The estate initially contained a castle of the Livonian order, The Count Borhs (von der Borch) family was the owner of the property from 1382 to 1864, which was devastated by Russian tsar Ivan the terrible at the time of the Russian invasion in the second half of the 16th century, during the Livonian War. The castle was not reconstructed though. Instead, a new palace was built, which was set on fire at the beginning of the 18th century.

A two-storied Neo-Gothic palace was erected on the site in about 1836, according to the architectural project
of architects A. Beleckis and G. Schacht. Later, the building was remodelled and a round castle-type turret located at the northeast side was added to the structure. The construction was initiated at the beginning of the 19th century and finished during the 1860s. The third story with a wooden construction for a campanile was built between 1891 and 1910. In February 1978, the palace was burnt down again and for many years remained without a roof.

The Preiļi landscape park covers 41,2 hectares, of which 13,2 are covered by ponds. Some architectural monuments in the park, such as a chapel, stables, the palace itself and the park's main cottage, may be visited. The Preiļi History and Applied Art Museum, opened in 1985, is also part of the Preiļi estate. The museum collection comprises mainly historical items, besides more than 10,000 items created by local and foreign artists.

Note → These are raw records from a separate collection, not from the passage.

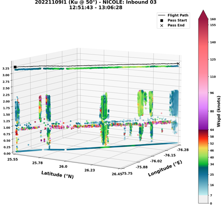Screen dimensions: 221x205
Task: Click the green 34-40 knots colorbar region
Action: [x=203, y=161]
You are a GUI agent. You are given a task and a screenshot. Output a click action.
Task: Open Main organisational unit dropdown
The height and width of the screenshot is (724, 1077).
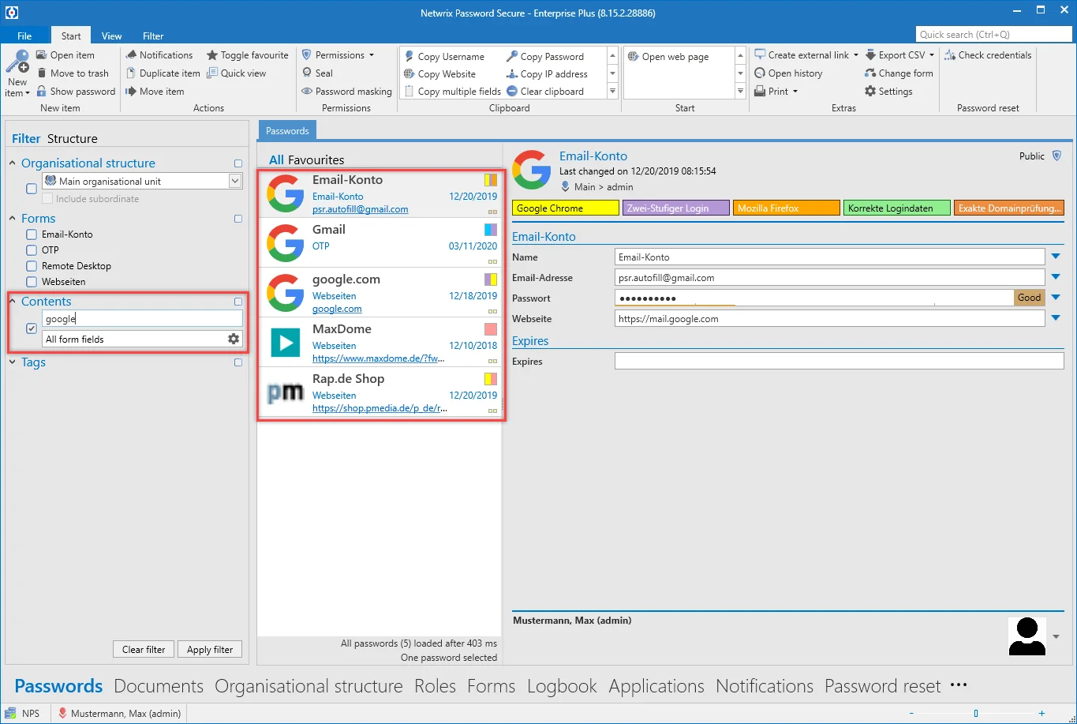tap(235, 181)
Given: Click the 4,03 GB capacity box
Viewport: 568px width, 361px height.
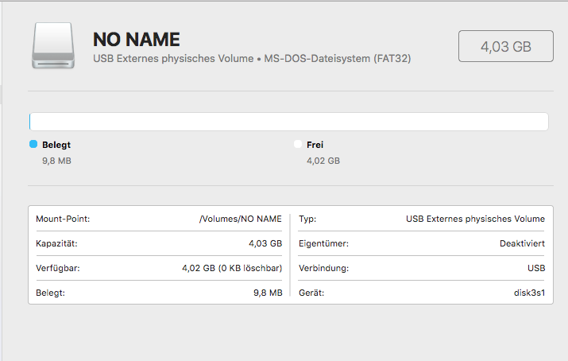Looking at the screenshot, I should click(506, 46).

==Timeline of proprietors at Preiļi==
- 1866–1873 – The palace ownership was acquired by the English merchant Johann Heinrich Fredrick.
- 1873–1891 – Owned by Johann Ungern-Sternberg, and after that it was transferred to Jan Mols.
- 1891–1910 – Transferred to the Russian Tsar’s chamberlain Konstantin Gulkevich.
- 1910–1919 – Kārlis Hipiuss acquired the property.
- 1924–1944 – Preiļi Agricultural School controlled the property and the School of Agriculture and Housekeeping took it from 1939.
- 1945–1963 – Preiļi Secondary School.
- 1963–1978 – Preiļi Children’s Sport School, and subsequently many other local companies and formal entities.